If you declare a column as UNIQUE or PRIMARY KEY, the implicitly generated index is case-sensitive. So it's useless for case-insensitive searches, and it won't enforce uniqueness case-insensitively.
The citext data type allows you to eliminate calls to lower in SQL queries, and allows a primary key to be case-insensitive. citext is locale-aware, just like text, which means that the matching of upper case and lower case characters is dependent on the rules of the database's LC_CTYPE setting. Again, this behavior is identical to the use of lower in queries.
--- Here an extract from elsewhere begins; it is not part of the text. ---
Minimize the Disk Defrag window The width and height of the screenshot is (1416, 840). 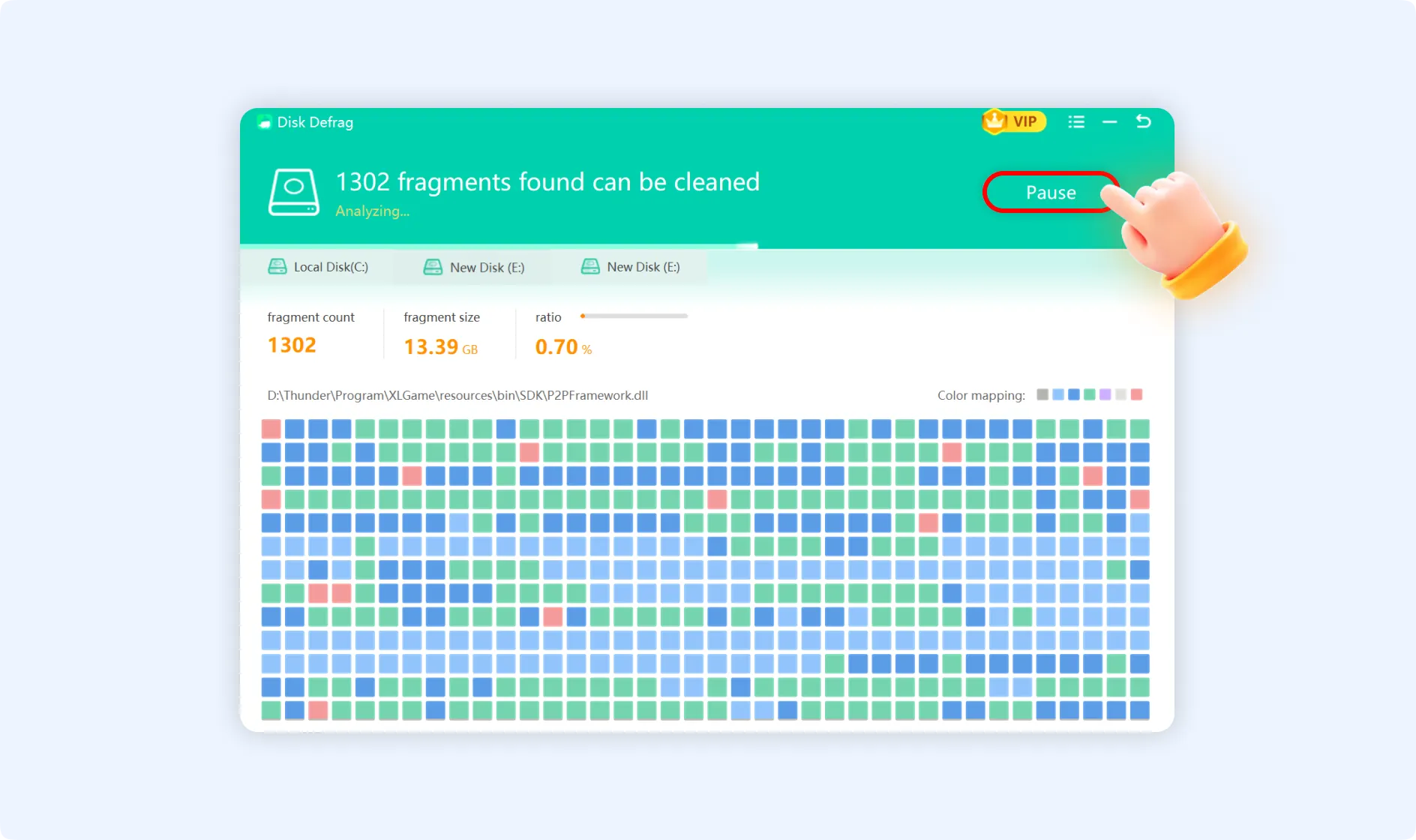coord(1109,122)
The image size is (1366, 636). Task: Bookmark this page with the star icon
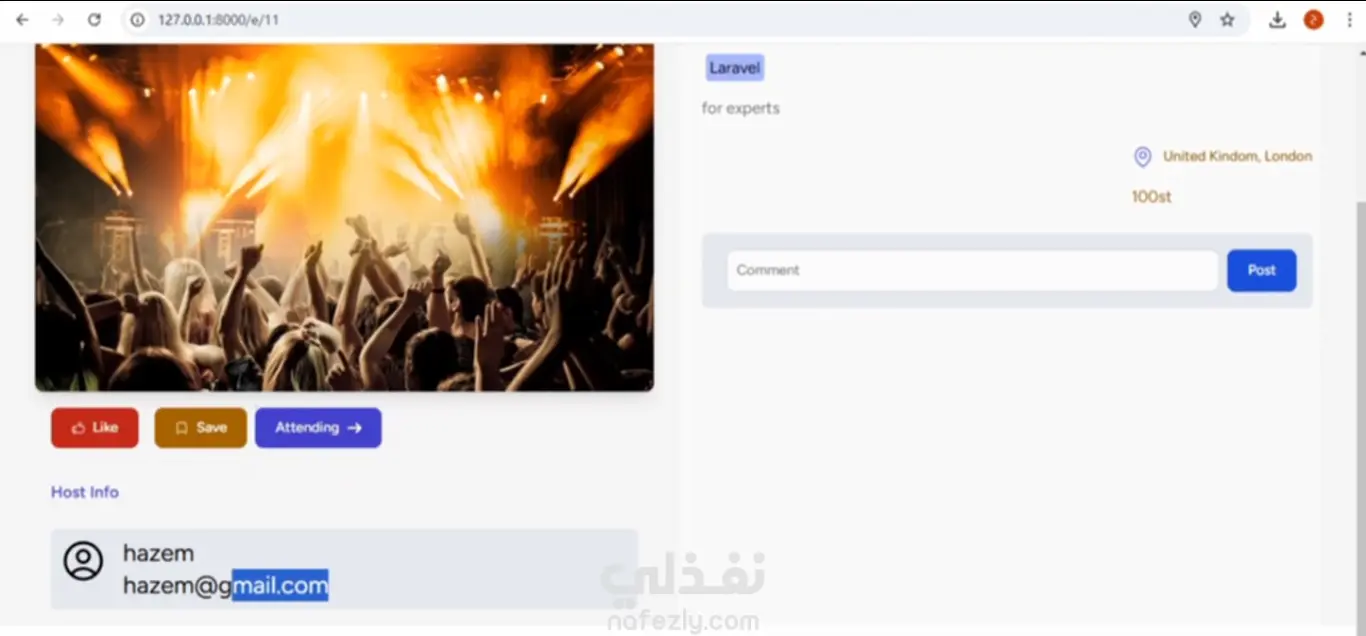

But because it's done transparently by the data type, you don't have to remember to do anything special in your queries.
So, in your specific case, you just would need to do:
One time:
CREATE EXTENSION citext ;
CREATE TABLE project_types
(
id citext PRIMARY KEY default 'xxx'
);
CREATE TABLE other_table
(
/* ... */
fk_ptype citext,
fk_ptype_on_other_table foreign key (fk_ptype) references project_type(id)
);
... and then, do nothing to your queries. Don't have any extra constraints and don't have any (apparently feared) trigger.